#### Data extracts
□ □ □

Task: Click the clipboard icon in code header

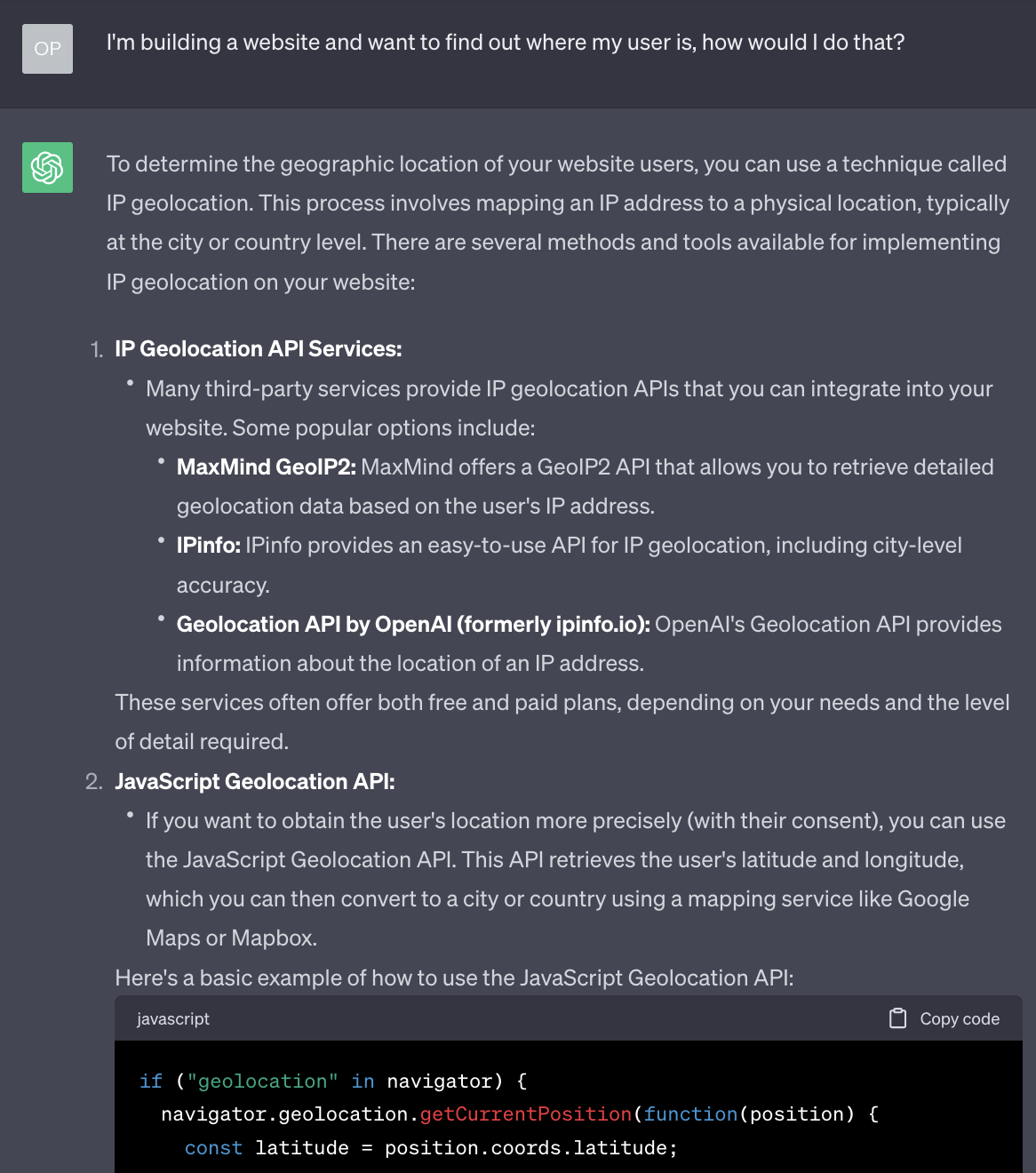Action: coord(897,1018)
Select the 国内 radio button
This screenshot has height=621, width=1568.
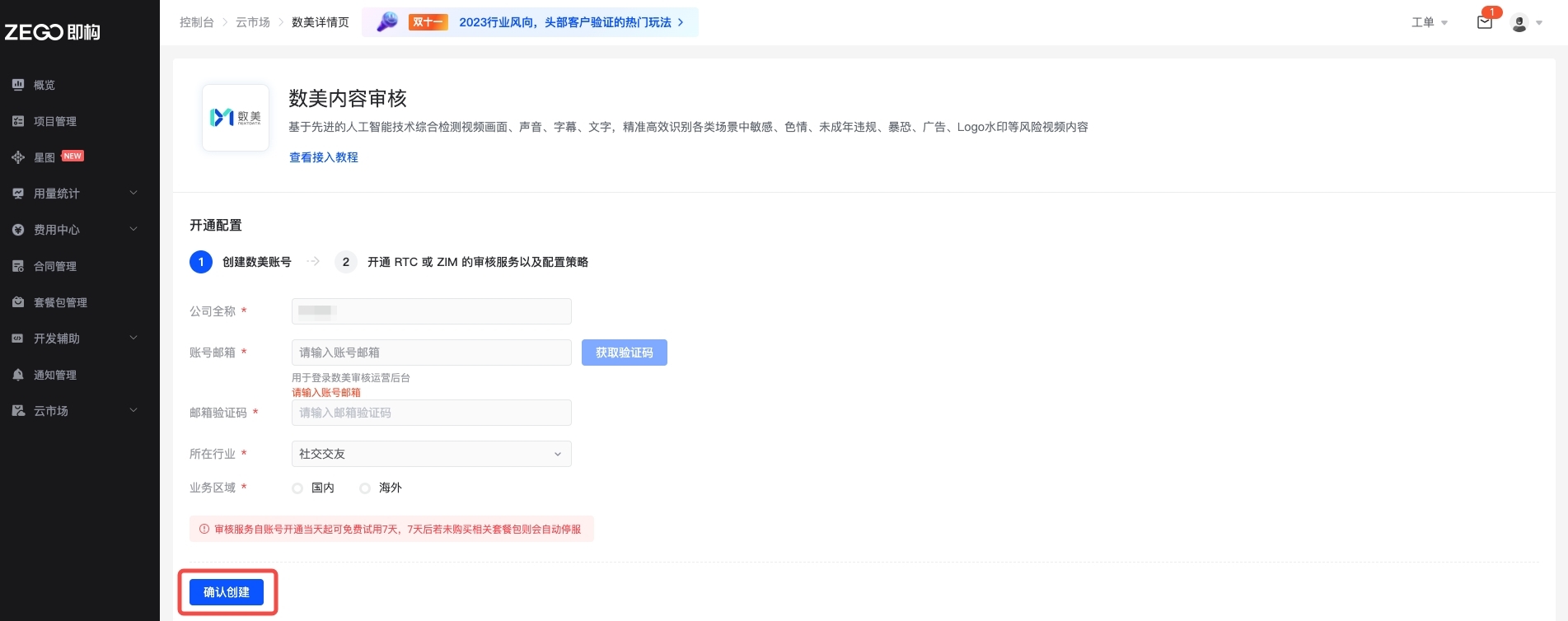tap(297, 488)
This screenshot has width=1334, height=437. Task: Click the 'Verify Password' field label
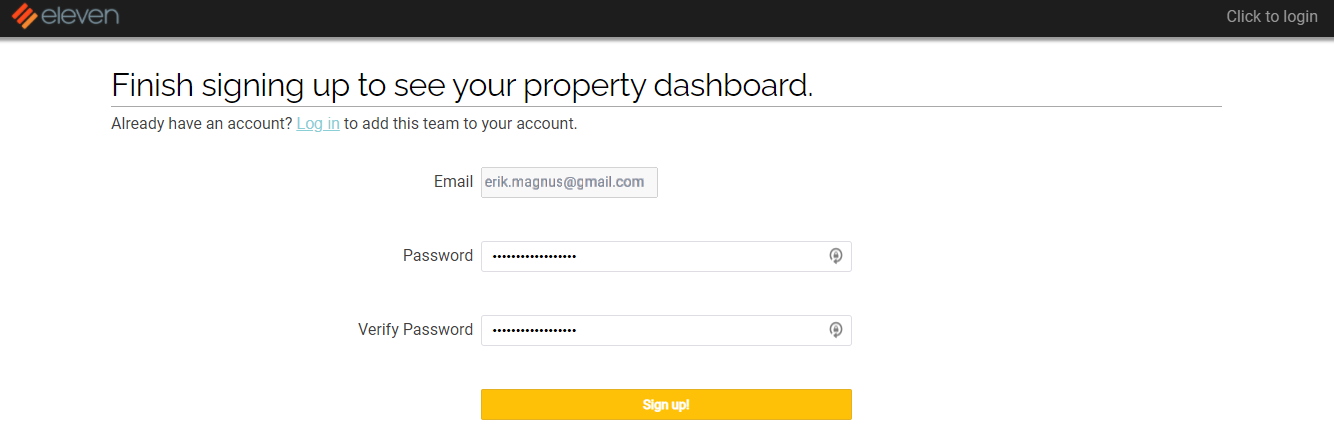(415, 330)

□ □ □

Set the data above down again exactly as given, with no pictures.

#### Task solution
Task: Click the clipboard icon in code header

Action: coord(897,1018)
Select the 国内 radio button
This screenshot has height=621, width=1568.
tap(297, 488)
This screenshot has width=1334, height=437. Task: Click the 'Verify Password' field label
(415, 330)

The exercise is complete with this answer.